* **EXERCISE AIM**: Arrange the lines of the records below as a numbered list, omitting blank lines and leaving out the pictures.

* **GIVEN INFORMATION**:
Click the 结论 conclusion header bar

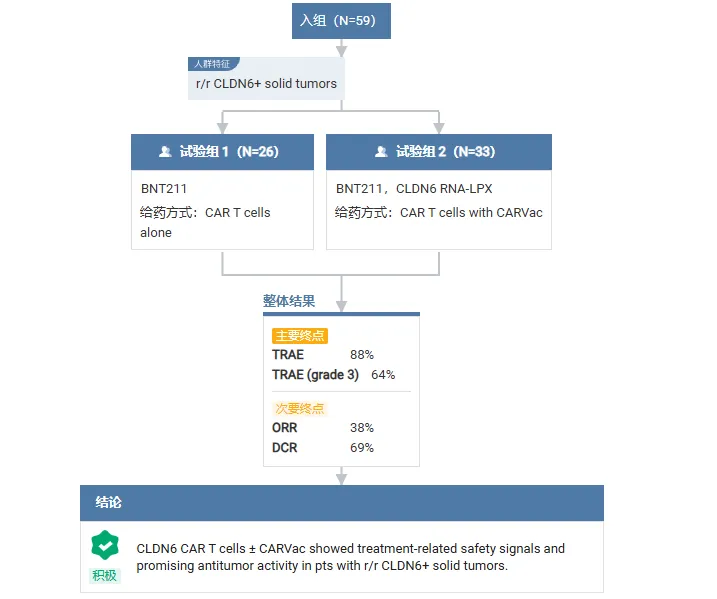(x=342, y=503)
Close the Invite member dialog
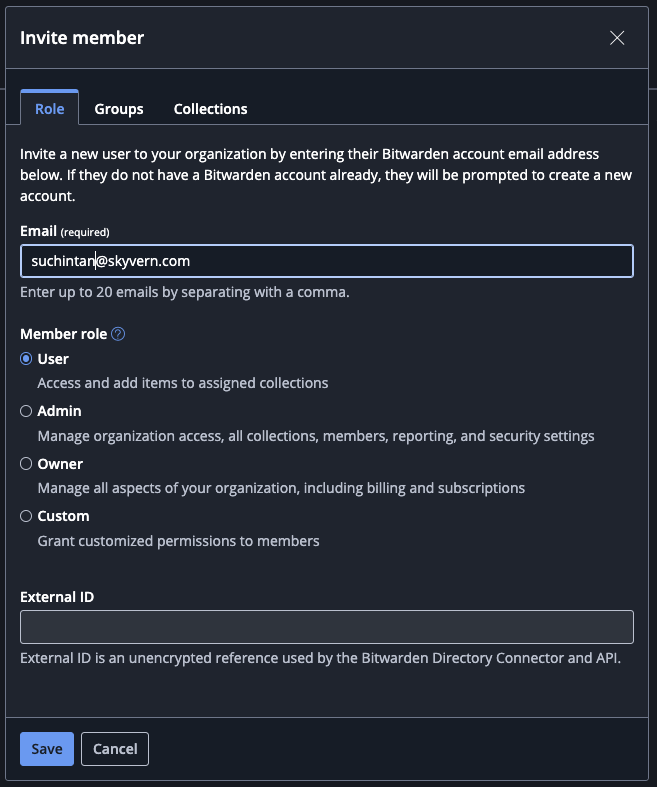 (x=617, y=38)
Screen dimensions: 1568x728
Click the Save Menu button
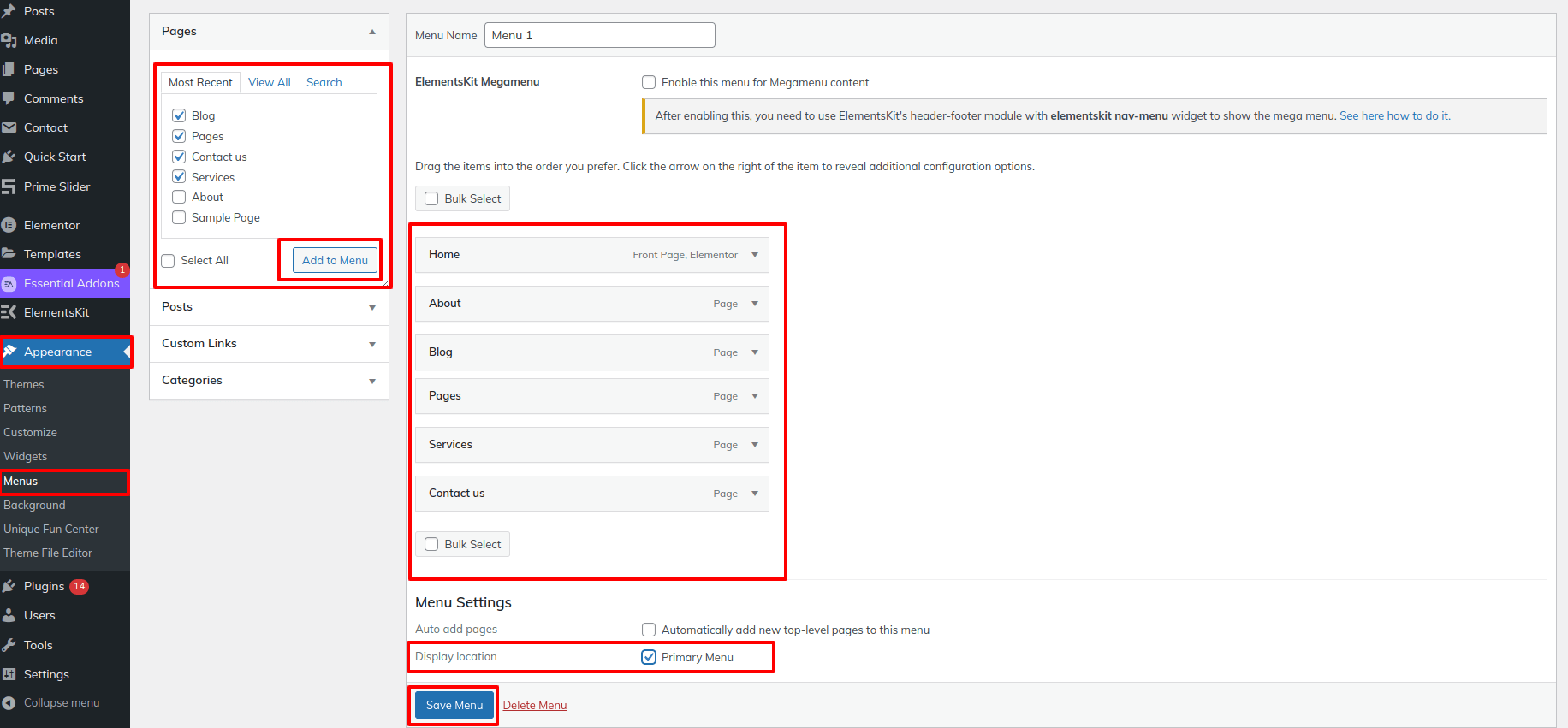coord(454,705)
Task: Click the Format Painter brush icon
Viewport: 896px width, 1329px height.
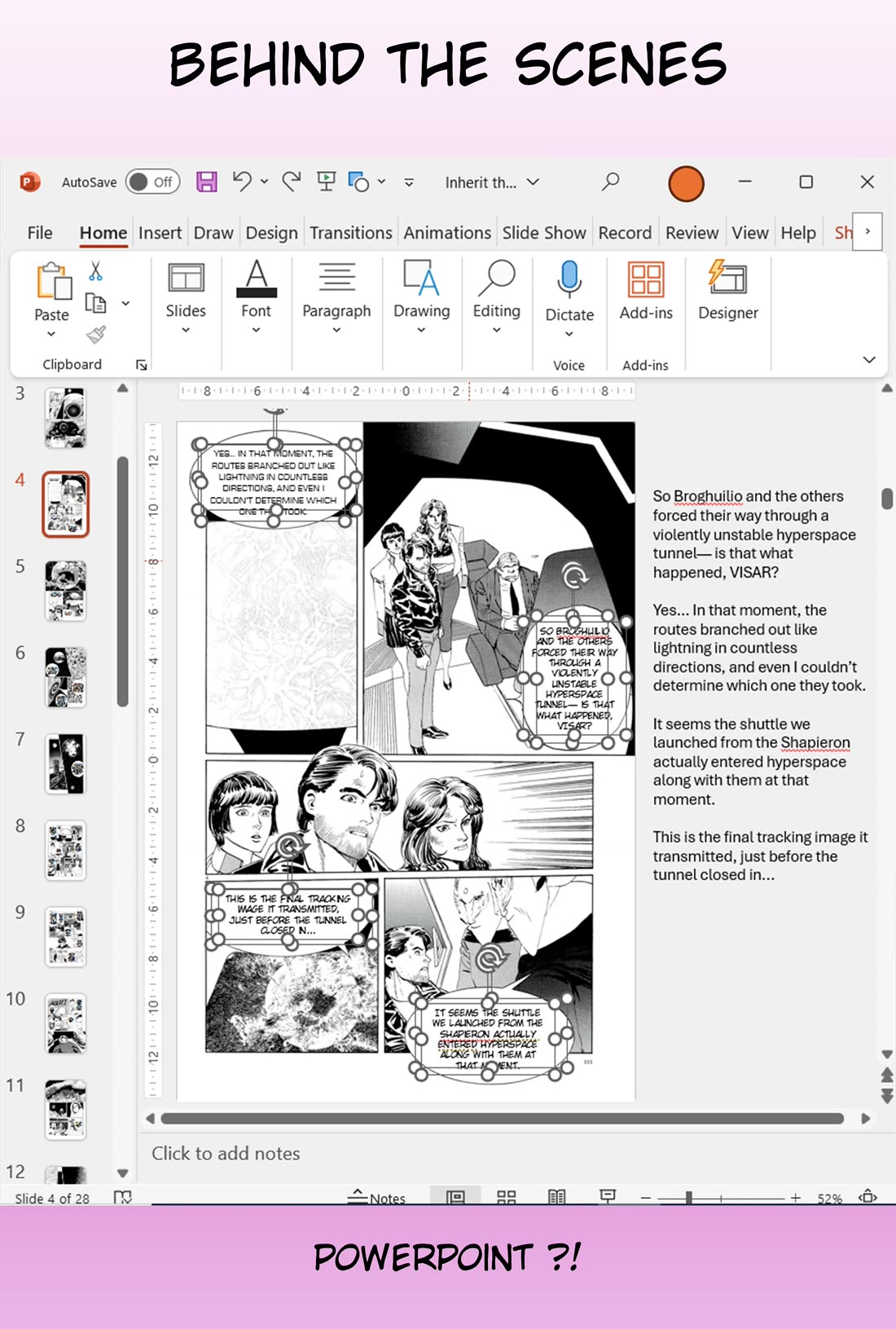Action: (96, 334)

* **FULL RESPONSE**:
1. Click the 结论 conclusion header bar
2. (x=342, y=503)
3. Close the Invite member dialog
4.  (x=617, y=38)
5. Screen dimensions: 1568x728
6. Click the Save Menu button
7. coord(454,705)
8. Task: Click the Format Painter brush icon
9. Viewport: 896px width, 1329px height.
10. Action: (96, 334)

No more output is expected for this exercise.